##### Text #####

Scenarios
Baseline (50%)2: Our baseline scenario aims to represent a “middle of the road” outcome. It is our assessment of the likely trajectory of the economy in the absence of major upside or downside risks. On the positive side, it includes an expansion of the Tax Cuts and Jobs Act (TCJA) and a modest boost from deregulation. However, we also assume a relatively modest increase in tariff rates, modest federal spending cuts, and a more stringent immigration policy that largely balance out the aforementioned expansionary policies.
We expect the TCJA will be extended, avoiding a sudden increase in income taxes, and we expect that the corporate tax rate will be lowered for American producers in line with campaign promises.3 Deregulation will continue throughout the next few years. The productivity boost from this is expected to remain relatively modest in the near term as policy uncertainty delays and limits the benefits of cutting red tape.
While it is not yet clear which tariffs will be introduced or which will “stick,” we do expect that there will be some level of new and lasting tariffs. We model this by adding five percentage points to the average tariff rate on all imported goods, which stood at 3.3% in 2024. We also expect that some spending cuts will prove lasting. Over the course of a few years, total net savings of US$200 billion are found in federal outlays compared with a scenario where there were no cuts (the actual dollar reduction in federal spending is much less than this number, because we bake in underlying spending growth due to population growth and inflation). Finally, we expect that deportations of undocumented immigrants will be lower than they were in 2024.
However, we expect the number of deportations to be about 15% higher than the average seen over the last five years.
In this scenario, individuals and businesses front-load some trade activity early in 2025 to avoid tariffs; as tariffs take effect, trade slows later this year and into next. We forecast real exports will grow by 0.7% in 2025 and 1% in 2026, while real imports will grow by 1.8% in 2025 and 0.9% in 2026. The inflationary effects of tariffs mean the Federal Reserve can only manage 75 basis points of cuts over the next 24 months. Real consumer spending grows by 2.9% in 2025 and 1.4% in 2026. Government spending cuts and layoffs continue over the next few years, which subtract value from overall growth. Overall, our modeling shows real GDP growth of 2.6% in 2025 and 2.1% in 2026. GDP growth then averages 1.9% per year over the remaining three years of the forecast.4
Trade deals and deregulation (25%): Our upside scenario explores the possibility that the economy could unlock a new level of growth thanks to productivity-enhancing technology, tax cuts, and deregulation. In this scenario, we examine what might happen if these hopes come true. As in the baseline, the TCJA tax cuts are extended, and the corporate tax rate is lowered to 15% for domestic producers. That, as well as breakthroughs in novel technologies like artificial intelligence, prompts a boost in investment, which results in a productivity boom.
We maintain tariffs at 2024 levels in this scenario, working on the theory that the new administration is primarily interested in using tariffs as a negotiating tactic to extract concessions from trading partners. Likewise, deportations under the current administration continue at a similar pace as the previous administration.

#####

§ **Problem to work on**
Transcribe the scenarios text word for word, everything from "We expect the TCJA" down to "cutting red tape.". The material that comes next is separate from the scenarios text.

##### Given data #####

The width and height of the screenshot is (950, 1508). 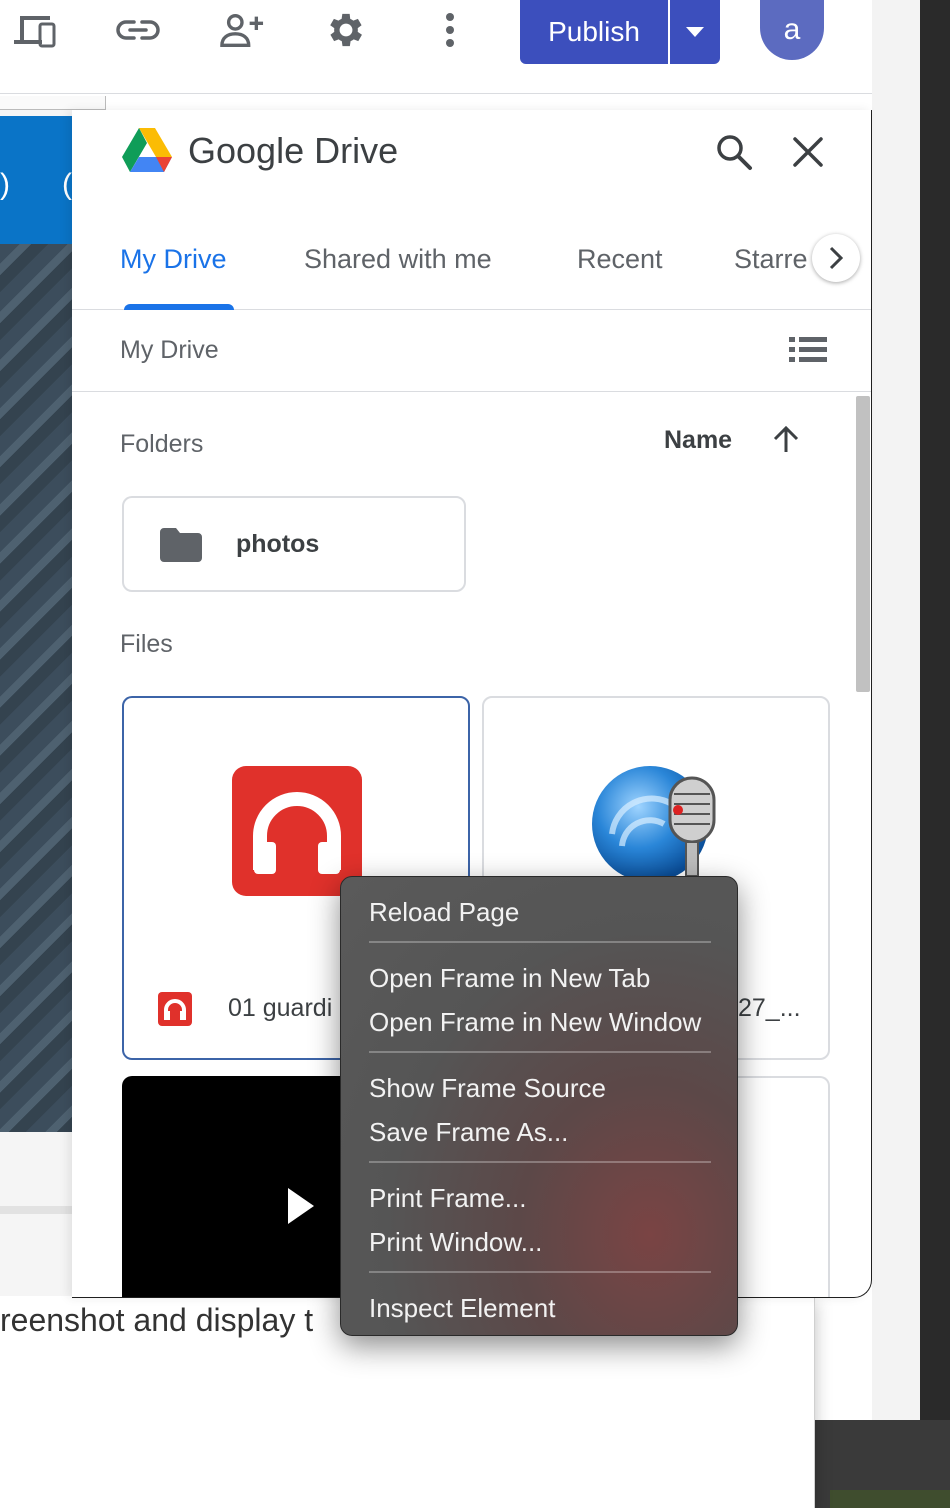 What do you see at coordinates (444, 912) in the screenshot?
I see `menu-item-reload-page: Reload Page` at bounding box center [444, 912].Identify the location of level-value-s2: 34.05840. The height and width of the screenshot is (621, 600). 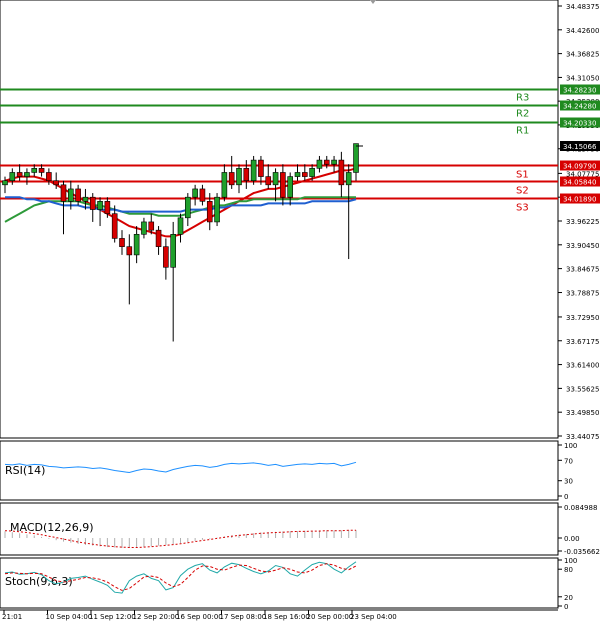
(580, 183).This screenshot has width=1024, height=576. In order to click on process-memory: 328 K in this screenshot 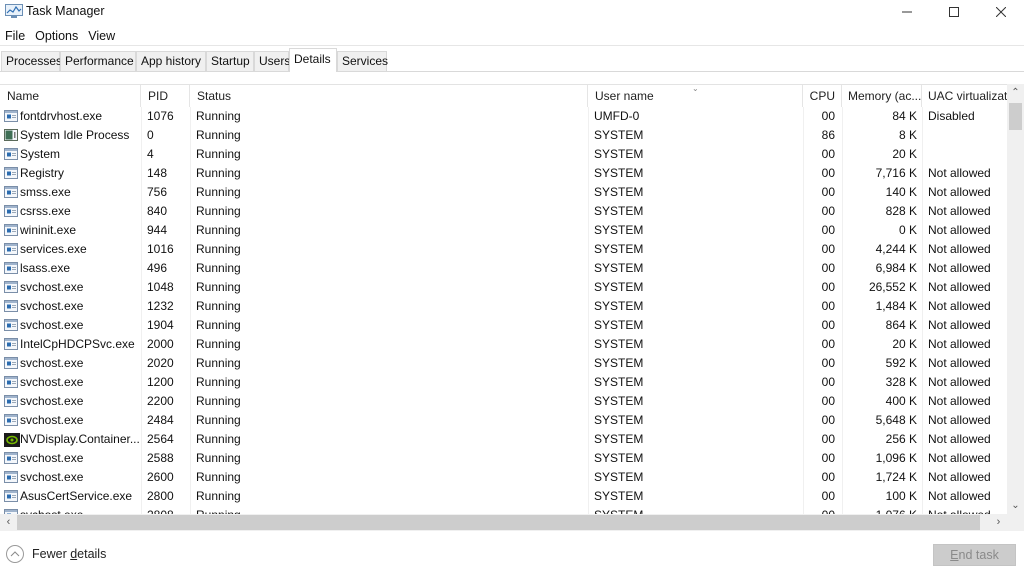, I will do `click(901, 382)`.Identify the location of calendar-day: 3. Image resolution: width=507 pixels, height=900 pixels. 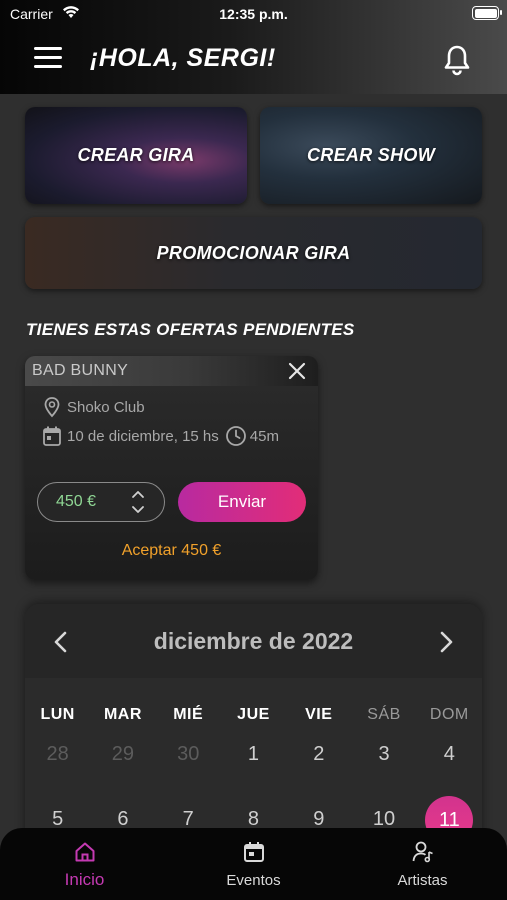
(384, 754).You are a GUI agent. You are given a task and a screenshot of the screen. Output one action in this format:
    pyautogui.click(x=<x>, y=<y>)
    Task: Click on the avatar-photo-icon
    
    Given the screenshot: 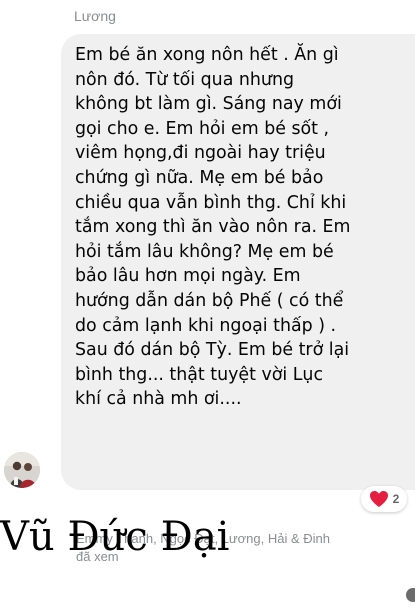 What is the action you would take?
    pyautogui.click(x=22, y=470)
    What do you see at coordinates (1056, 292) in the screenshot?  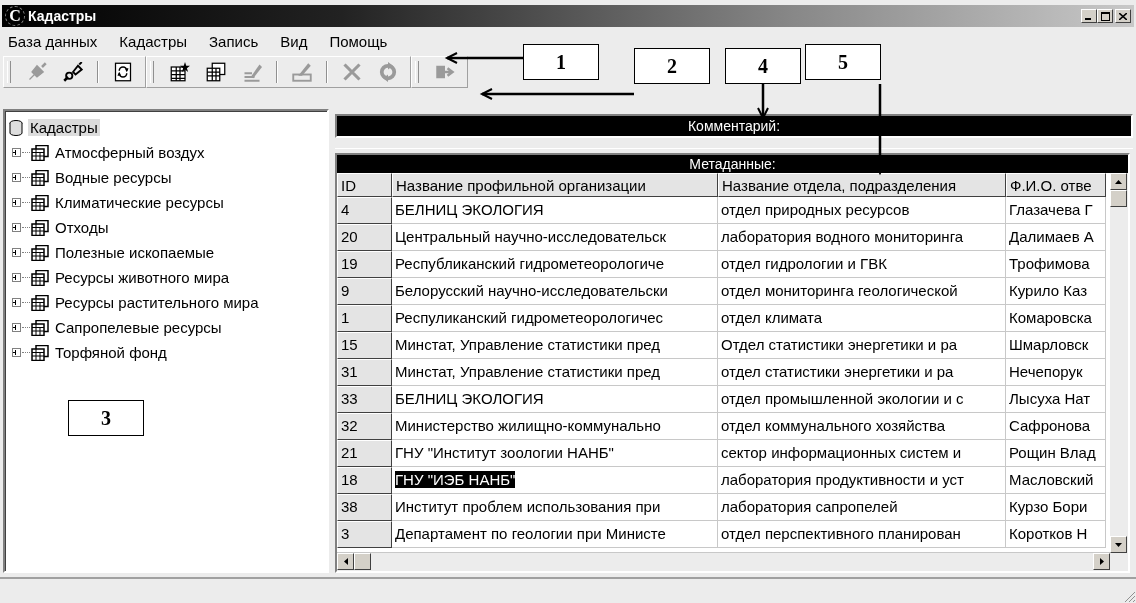 I see `table-cell: Курило Каз` at bounding box center [1056, 292].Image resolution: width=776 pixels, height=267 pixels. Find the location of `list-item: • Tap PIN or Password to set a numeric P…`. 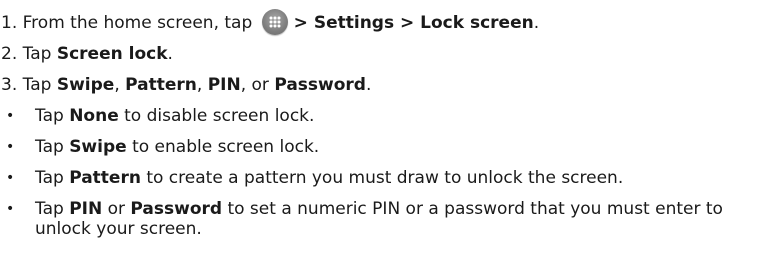

list-item: • Tap PIN or Password to set a numeric P… is located at coordinates (364, 219).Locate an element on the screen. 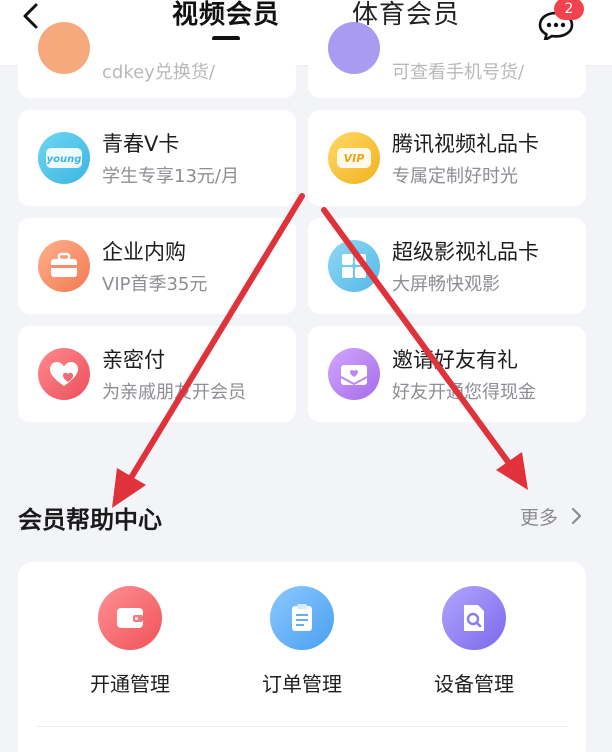 This screenshot has width=612, height=752. envelope-heart-icon is located at coordinates (354, 374).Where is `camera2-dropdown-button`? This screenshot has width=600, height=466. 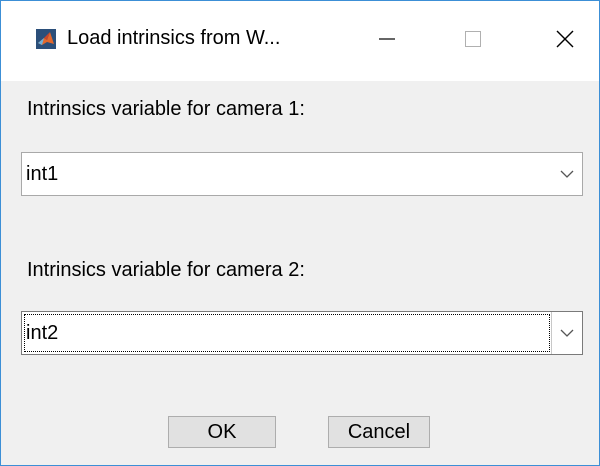
camera2-dropdown-button is located at coordinates (566, 333).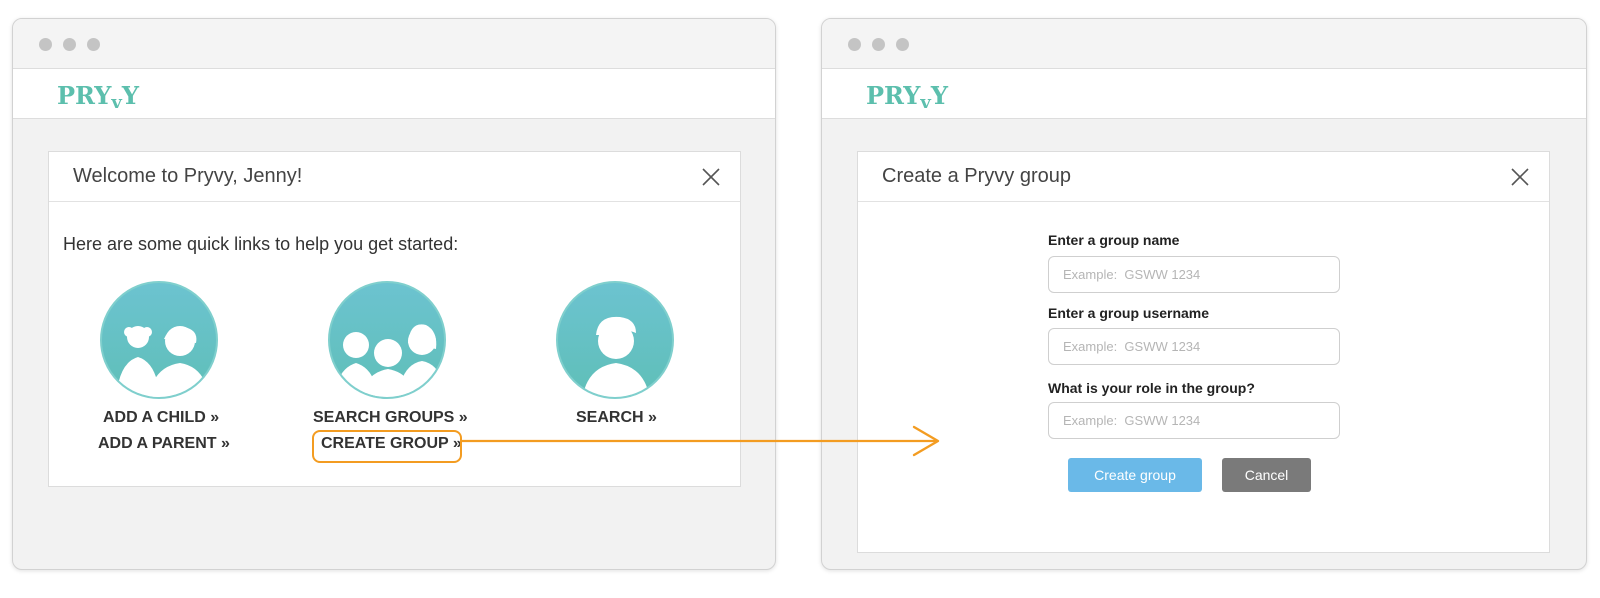  Describe the element at coordinates (1194, 420) in the screenshot. I see `group-role-input` at that location. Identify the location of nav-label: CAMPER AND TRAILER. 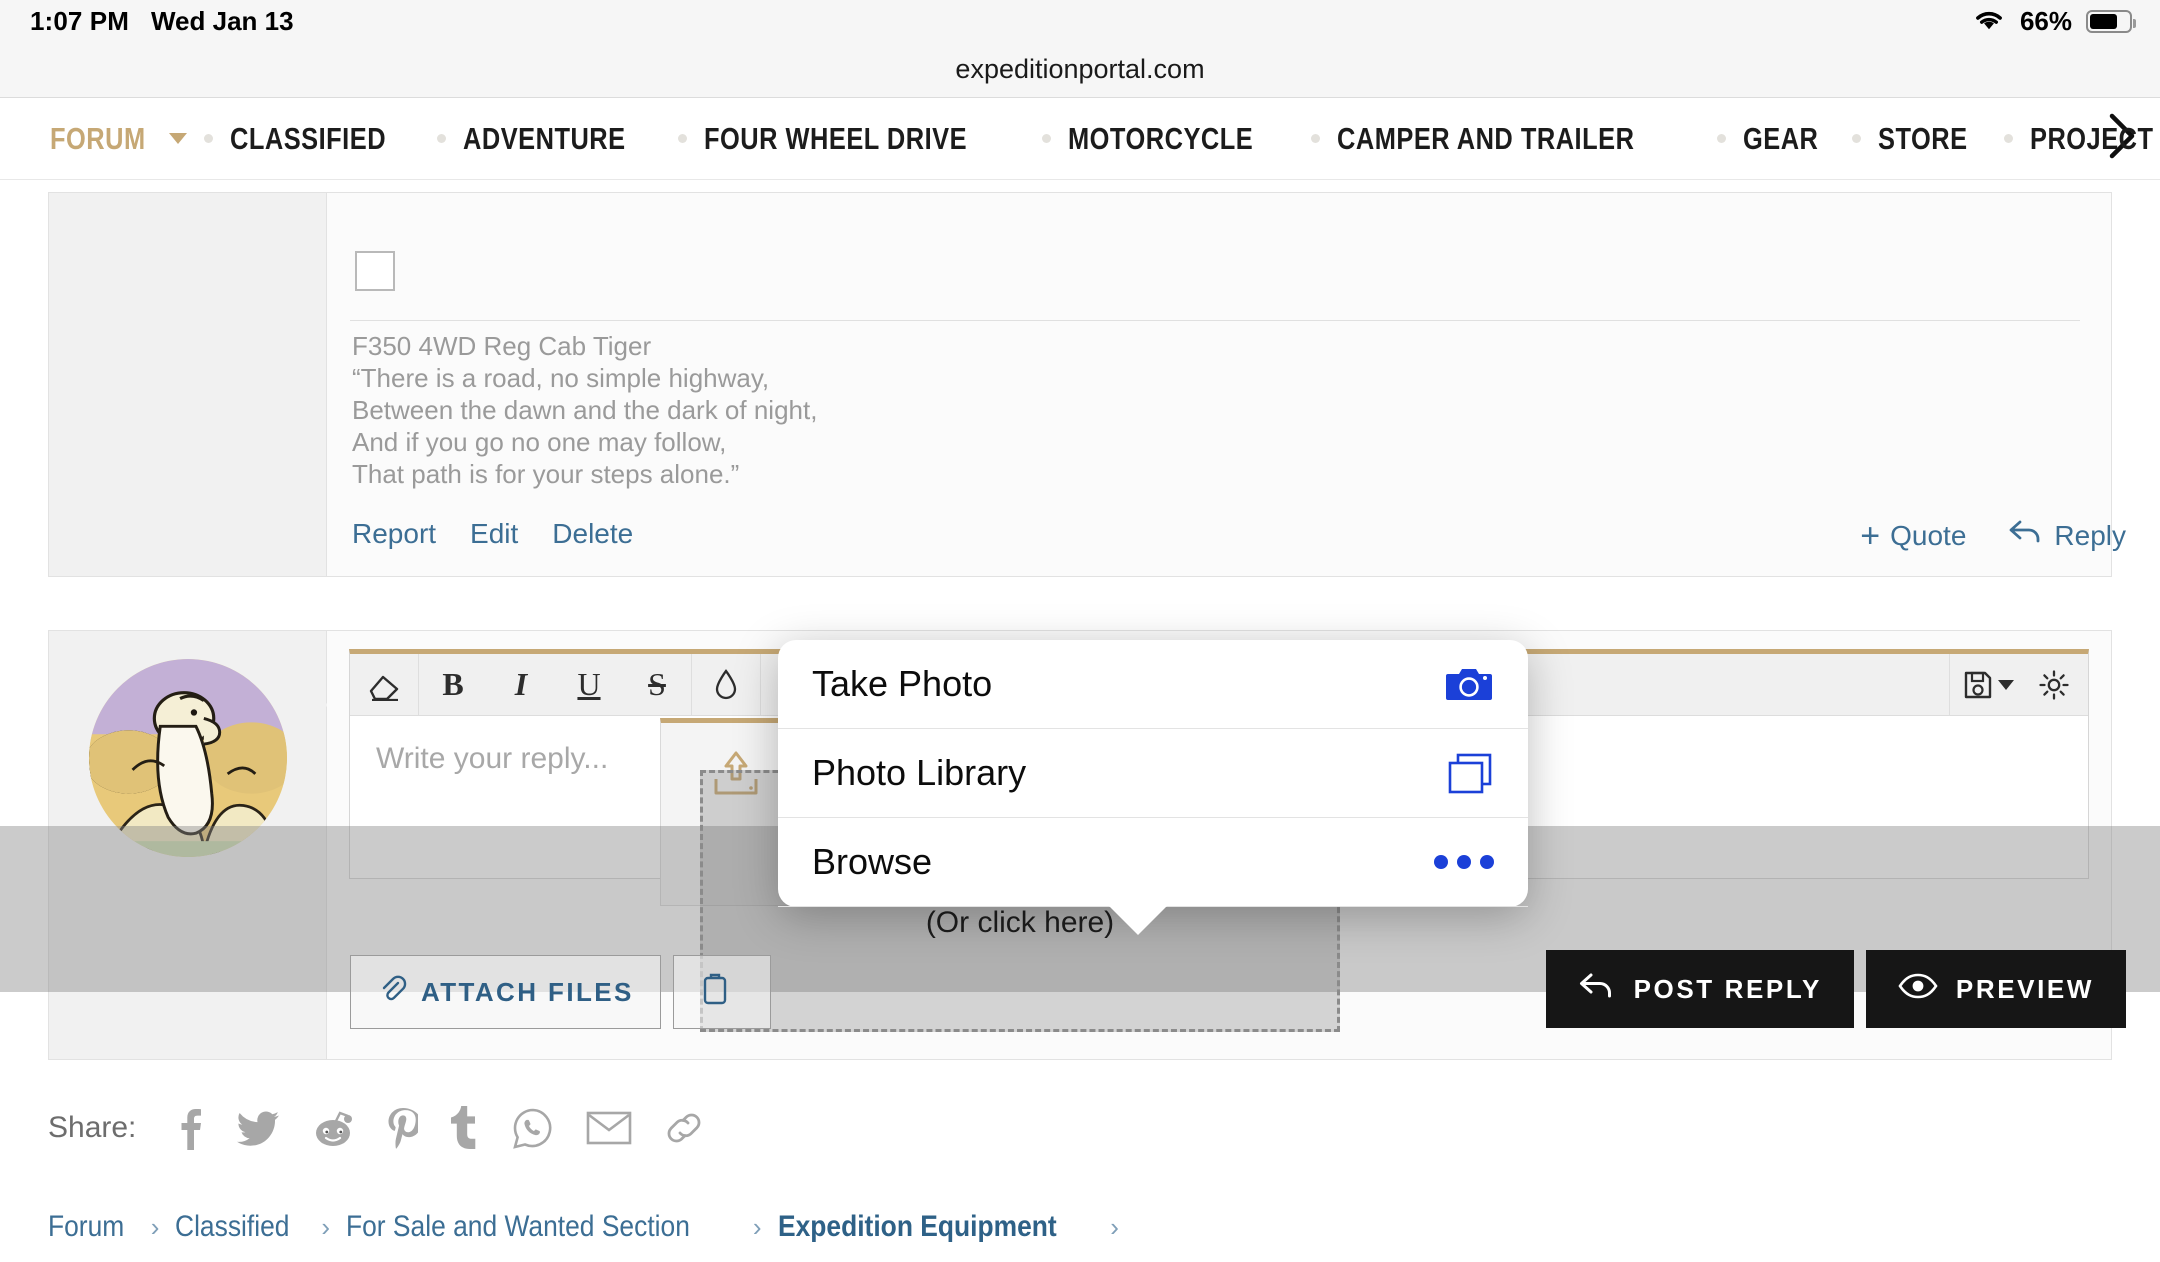
(1486, 138).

#####

§ **Response**
We expect the TCJA will be extended, avoiding a sudden increase in income taxes, and we expect that the corporate tax rate will be lowered for American producers in line with campaign promises.3 Deregulation will continue throughout the next few years. The productivity boost from this is expected to remain relatively modest in the near term as policy uncertainty delays and limits the benefits of cutting red tape.